使用 vscode 打开项目，使用 ctrl+~ 打开终端，执行以下命令：

激活环境：

.venv\Scripts\activate

运行项目：

mcp dev calculator_server.py

或者直接放到 Cherry Studio 里面运行：

Cherry Studio 下载链接
之后双击打开，到设置里面

`MCP`概念

MCP (Multi-Client Protocol)是什么，官方解释是：MCP 是一个开放协议，它为应用程序向 LLM 提供上下文的方式进行了标准化。你可以将 MCP 想象成 AI 应用程序的 USB-C 接口。

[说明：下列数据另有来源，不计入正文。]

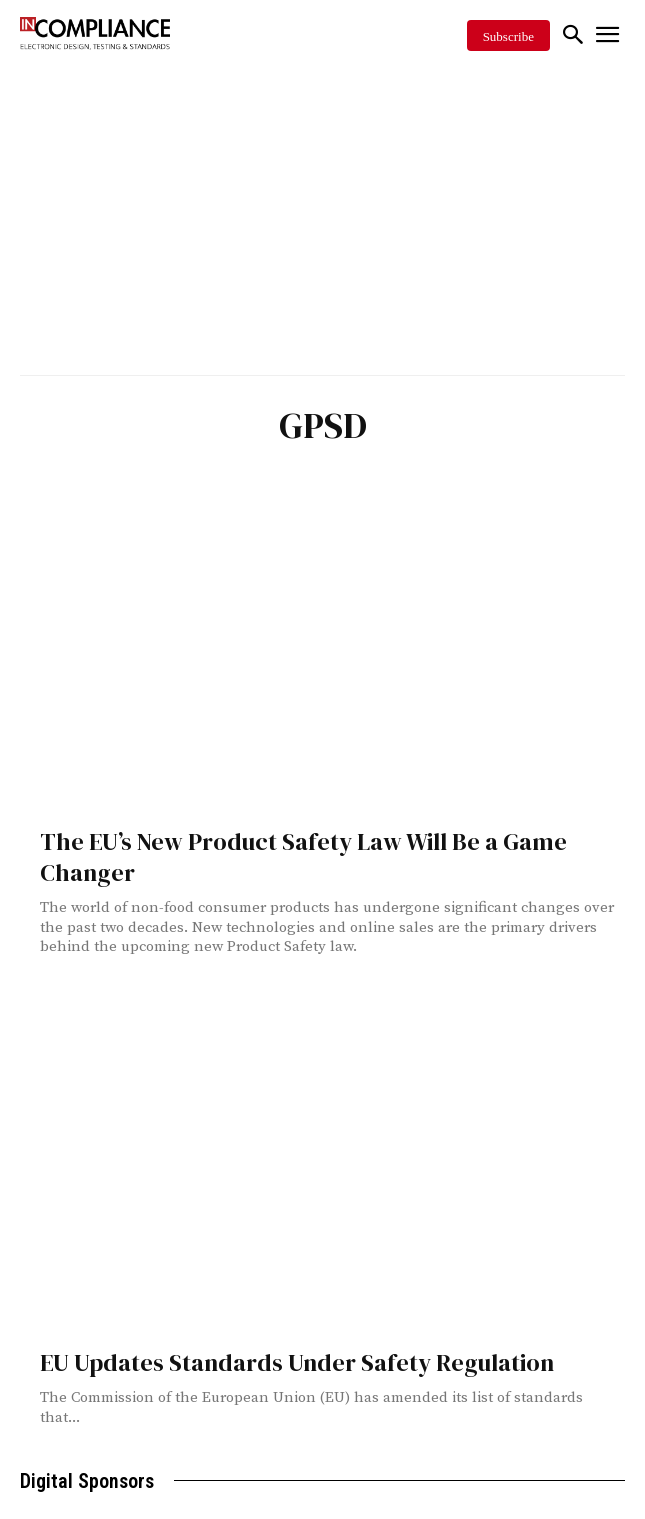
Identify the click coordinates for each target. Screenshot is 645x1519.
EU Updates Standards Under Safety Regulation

我们一般要实现的就是mcp服务端，客户端一般使用cherry studio、Claude Desktop、IDE等；mcp服务端就是我们定义好一个个工具(@mcp.tool())，`@mcp.tool()`可以类比为flask里面的`@app.route`。

通用架构

官方解释：MCP 核心采用客户端-服务器架构

我们只要知道服务器有本地资源和远程资源就是，远程资源是通过webapi进行交互。

官方图解

AI 使用 MCP 流程

客户端：将提问和MCP服务端所具有的工具一起发送给AI
AI：回复(说了应该调用那些工具)
客户端：接收到了AI的回复查看是否有`tool_use`，有就代表了要调用工具，然后就调用回复里面提到的工具，最后将回复和调用工具得到的结果一起渲染到用户界面。

简单实现一个客户端

import asyncio
import hashlib
import re
import xml.etree.ElementTree as ET
from mcp import ClientSession, StdioServerParameters
from mcp.client.stdio import stdio_client
import requests

class MCPClient:
    def generate_tool_hash(self, tool_name: str, tool_args: dict) -> str:
        """为工具生成唯一的MD5哈希值"""
        # 将工具名称和参数转换为字符串并组合
        tool_str = f"{tool_name}:{str(tool_args)}"
        # 创建MD5哈希
        return hashlib.md5(tool_str.encode()).hexdigest()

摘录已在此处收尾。